Signe Hasso, 86, a Swedish actress whose decades-long stage and film career included nearly two dozen Hollywood movies such as 1943's Heaven Can Wait, died Friday in Los Angeles.
The Swedish news agency TT reported that fellow Swede Peter Stormare, who has appeared in Chocolat and Armageddon, was by her side.
Ms. Hasso, who held dual Swedish and U.S. citizenship, is one of a few Swedish-born performers with a star on the Hollywood Walk of Fame.
She was born Signe Larsson in Stockholm, and at 12 appeared as an extra in stage plays at the Royal Dramatic Theatre there. At 16, she became the youngest person enrolled in drama studies there. Ms. Hasso appeared in numerous Swedish films in the late 1930s before moving to Hollywood in 1940, where she appeared in feature films, including George Cukor's A Double Life in 1947.
John H. Smither, 61, a partner in Houston's largest law firm and a collector of folk art, died of lymphoma Thursday.
Mr. Smither had been a director of the Folk Art Society of America. He also had been president of the Houston Ballet Foundation.

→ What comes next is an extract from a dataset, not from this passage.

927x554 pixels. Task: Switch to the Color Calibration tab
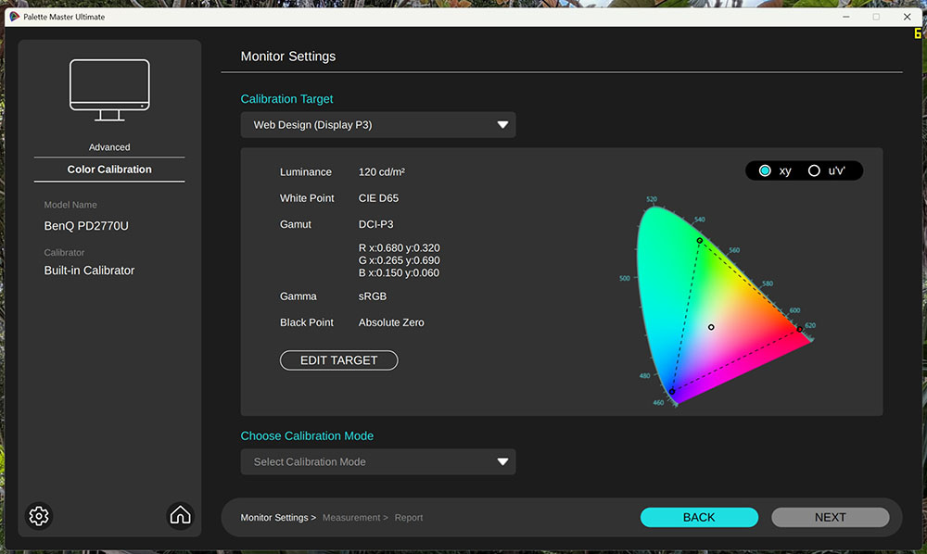(x=108, y=169)
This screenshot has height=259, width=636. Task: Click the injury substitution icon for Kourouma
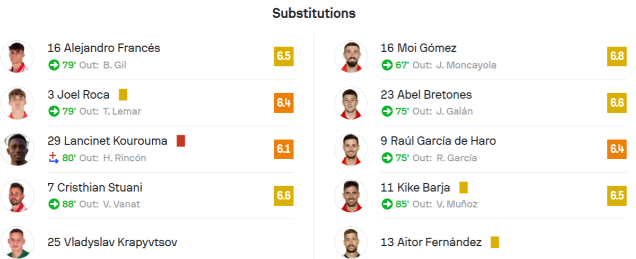pyautogui.click(x=53, y=158)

With his wife, Mr. Smither was owner of one of the Houston area's largest and most important collections of folk art. Housed in the Smithers' homes in Houston and Huntsville, it contained the works of such folk artists as the Rev. Howard Finster, Martin Ramirez, Carl Block, Roy Boling, Frank Jones, Jimmy Lee Sudduth, the Rev. Johnnie Swearingen and others.
Vicente Nebrada, 72, director of the National Ballet of Caracas and an internationally known choreographer, died of leukemia May 26 at his home in his native Caracas, Venezuela.
Mr. Nebrada, who also had a home in New York, was a popular figure in international ballet, a soft-spoken, quietly observant choreographer with a seemingly instinctive sense of the repertory needs of ballet company directors.
More than 30 companies have performed his choreography, including the American Ballet Theatre, the Joffrey Ballet, the Australia Ballet and the Universal Ballet of Korea.
He created versions of many classics, among them Romeo and Juliet, Coppelia, Don Quixote and Swan Lake. He could tell a story dramatically, as he did in Inez de Castro, a tale of doomed love among the nobility in early 14th-century Portugal. But Mr. Nebrada was also adept at plotless dances such as Una Danza Para Ti (A Dance for You), a tribute to the music of Venezuelan pianist and composer Teresa Carreno and to the art of ballet partnering.
Charles Ede, 80, who responded to the dreary appearance of books in austere postwar Britain by starting the Folio Society to create beautiful editions at affordable prices, died of heart failure May 29 at a clinic in Hampshire, England.
Mr. Ede, who became a leading mail-order dealer in antiquities after selling his book business in 1971, said his aim was to "publish the world's greatest literature in a format worthy of the contents, at a price within the reach of every man."
His attention to detail was the cornerstone of the enterprise - which still flourishes, with many subscribers around the world. He chose the texts, classics at first and later more venturesome fare. He selected fine typography and ordered fine bindings in a variety of materials. He employed leading artists to create understated yet evocative illustrations.
The success of the Folio Society was due partly to how it gave its members the feeling of belonging to a rather elite club at the cost of agreeing to buy four books from the dozen issued each year. For an extra $3 or so in dues, they could also drop by a clubroom in central London and enjoy sandwiches and wine.
Arthur Schoenberg, 81, who in 1986 became the oldest person in the nation to receive a heart transplant, died May 17 in Los Angeles. He suffered from kidney failure, cancer and a stroke.
Mr. Schoenberg was 66 when he received the heart of a 23-year-old man who had died in a motorcycle crash. At the time, the recommended cutoff point for transplants was 55, and Mr. Schoenberg had been turned down once for a donor heart.
But as his condition worsened, a screening committee at the University of California, Los Angeles, Heart Transplant Program reconsidered his case.
The new heart gave Mr. Schoenberg time to see grandchildren born, tour Europe and score three holes-in-one at golf.